* [dpdk-dev] [PATCH] net/mlx5: fix vectorized mini-CQE prefetching
@ 2020-07-22 20:32 Alexander Kozyrev
2020-07-23 8:57 ` Raslan Darawsheh
0 siblings, 1 reply; 2+ messages in thread
From: Alexander Kozyrev @ 2020-07-22 20:32 UTC (permalink / raw)

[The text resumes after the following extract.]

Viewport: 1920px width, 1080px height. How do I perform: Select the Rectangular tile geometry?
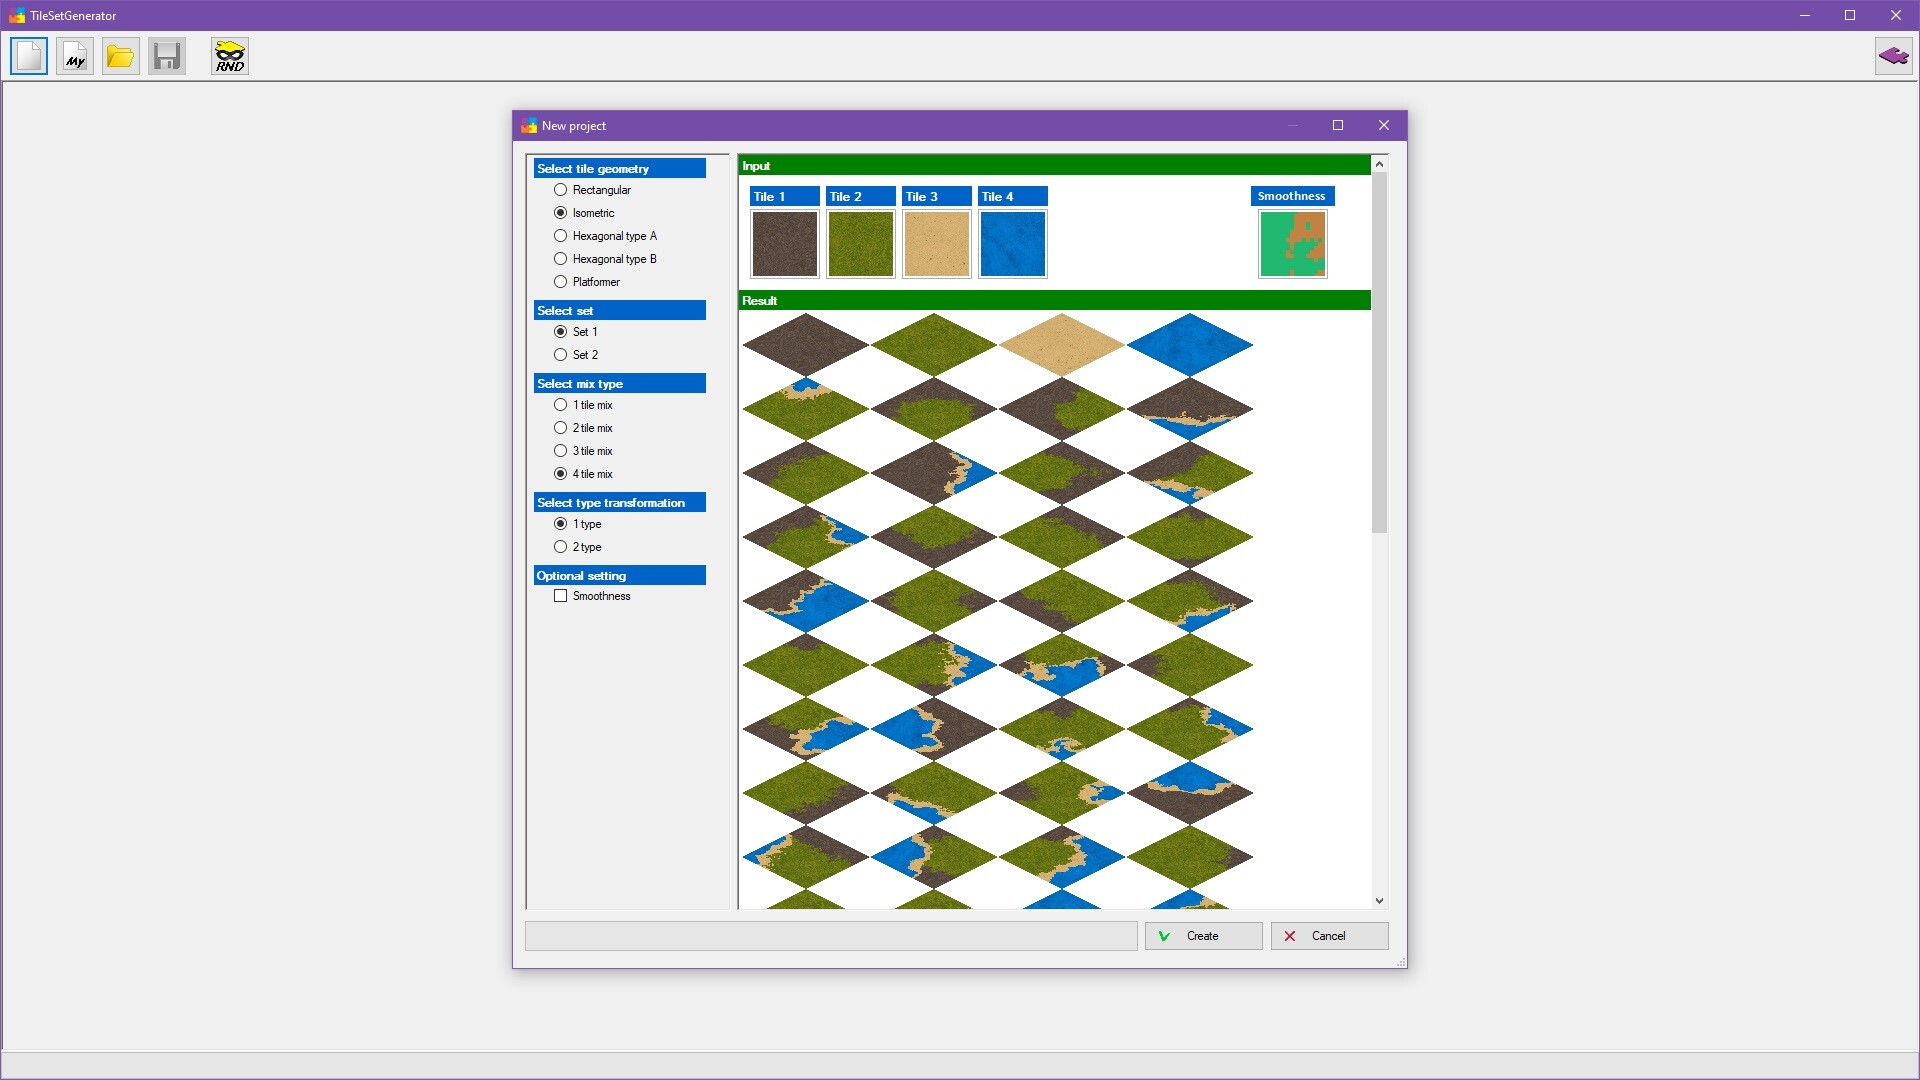tap(560, 189)
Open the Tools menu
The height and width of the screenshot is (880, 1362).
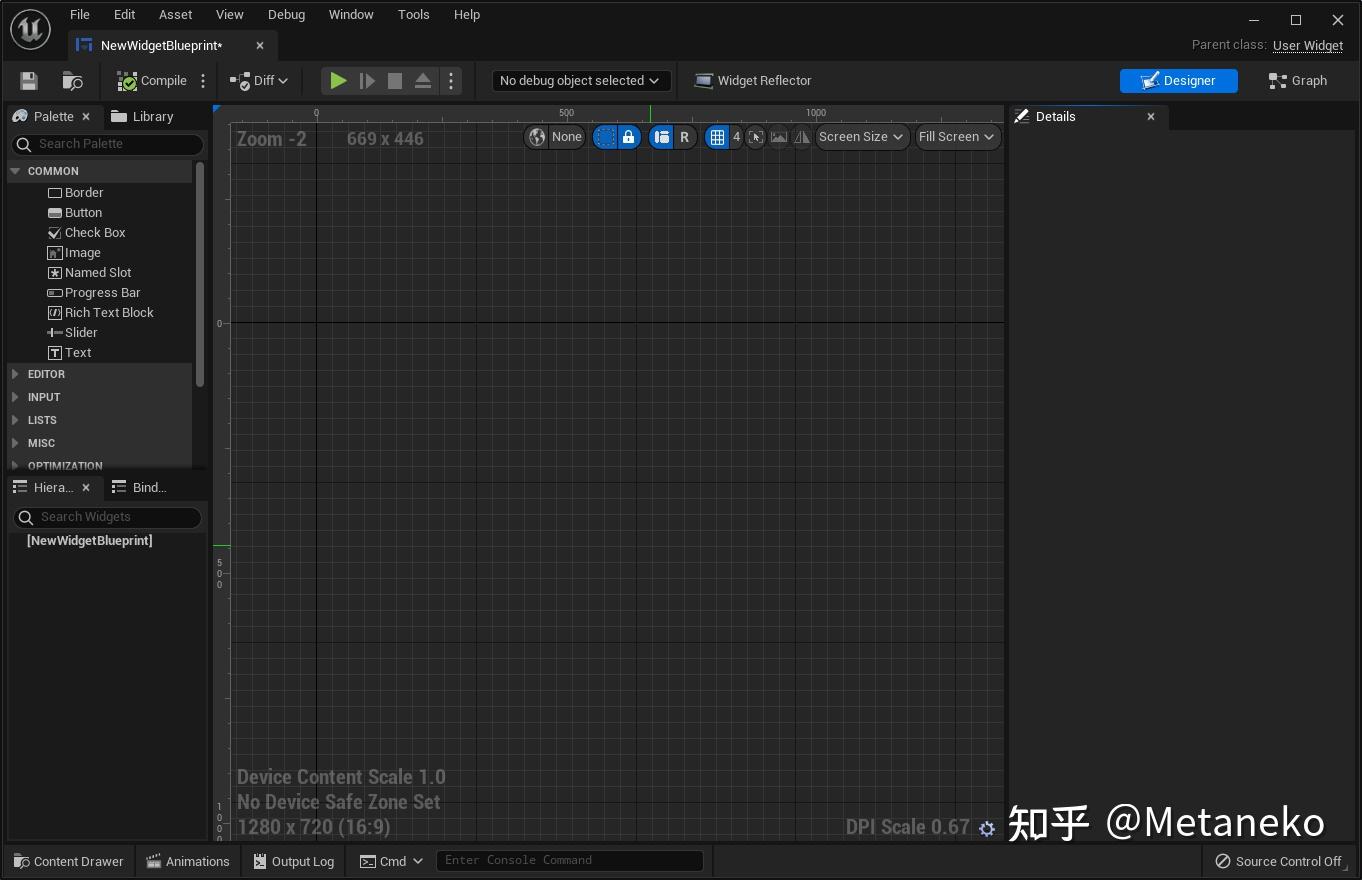pos(413,14)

To: dev; +Cc: stable, rasland, viacheslavo
There was an optimization work to prefetch all the CQEs before
their invalidation. It allowed us to speed up the mini-CQE
decompression process by preheating the cache in the vectorized
Rx routine.
Prefetching of the next mini-CQE, on the other hand, showed
no difference in the performance on x86 platform. So, that was
removed. Unfortunately this caused the performance drop on ARM.
Prefetch the mini-CQE as well as well as the all the soon to be
invalidated CQEs to get both CQE and mini-CQE on the hot path.

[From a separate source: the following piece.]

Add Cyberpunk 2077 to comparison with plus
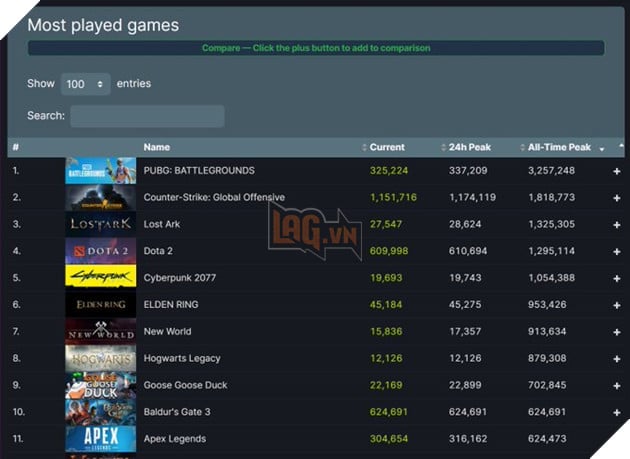Viewport: 630px width, 459px height. point(616,278)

Fixes: 28a4b9632 ("net/mlx5: prefetch CQEs for a faster decompression")
Cc: stable@dpdk.org
Signed-off-by: Alexander Kozyrev <akozyrev@mellanox.com>
Acked-by: Viacheslav Ovsiienko <viacheslavo@mellanox.com>
---
drivers/net/mlx5/mlx5_rxtx_vec_altivec.h | 3 ++-
drivers/net/mlx5/mlx5_rxtx_vec_neon.h | 3 +++
drivers/net/mlx5/mlx5_rxtx_vec_sse.h | 3 ++-
3 files changed, 7 insertions(+), 2 deletions(-)
diff --git a/drivers/net/mlx5/mlx5_rxtx_vec_altivec.h b/drivers/net/mlx5/mlx5_rxtx_vec_altivec.h
index f5414eebad..cb4ce1a099 100644
--- a/drivers/net/mlx5/mlx5_rxtx_vec_altivec.h
+++ b/drivers/net/mlx5/mlx5_rxtx_vec_altivec.h
@@ -158,7 +158,6 @@ rxq_cq_decompress_v(struct mlx5_rxq_data *rxq, volatile struct mlx5_cqe *cq,
for (i = 0; i < MLX5_VPMD_DESCS_PER_LOOP; ++i)
if (likely(pos + i < mcqe_n))
rte_prefetch0((void *)(cq + pos + i));
-
/* A.1 load mCQEs into a 128bit register. */
mcqe1 = (vector unsigned char)vec_vsx_ld(0,
(signed int const *)&mcq[pos % 8]);
@@ -287,6 +286,8 @@ rxq_cq_decompress_v(struct mlx5_rxq_data *rxq, volatile struct mlx5_cqe *cq,
pos += MLX5_VPMD_DESCS_PER_LOOP;
/* Move to next CQE and invalidate consumed CQEs. */
if (!(pos & 0x7) && pos < mcqe_n) {
+ if (pos + 8 < mcqe_n)
+ rte_prefetch0((void *)(cq + pos + 8));
mcq = (void *)&(cq + pos)->pkt_info;
for (i = 0; i < 8; ++i)
cq[inv++].op_own = MLX5_CQE_INVALIDATE;
diff --git a/drivers/net/mlx5/mlx5_rxtx_vec_neon.h b/drivers/net/mlx5/mlx5_rxtx_vec_neon.h
index 555c342626..6c3149523e 100644
--- a/drivers/net/mlx5/mlx5_rxtx_vec_neon.h
+++ b/drivers/net/mlx5/mlx5_rxtx_vec_neon.h
@@ -145,6 +145,7 @@ rxq_cq_decompress_v(struct mlx5_rxq_data *rxq, volatile struct mlx5_cqe *cq,
-1UL << ((mcqe_n - pos) *
sizeof(uint16_t) * 8) : 0);
#endif
+
for (i = 0; i < MLX5_VPMD_DESCS_PER_LOOP; ++i)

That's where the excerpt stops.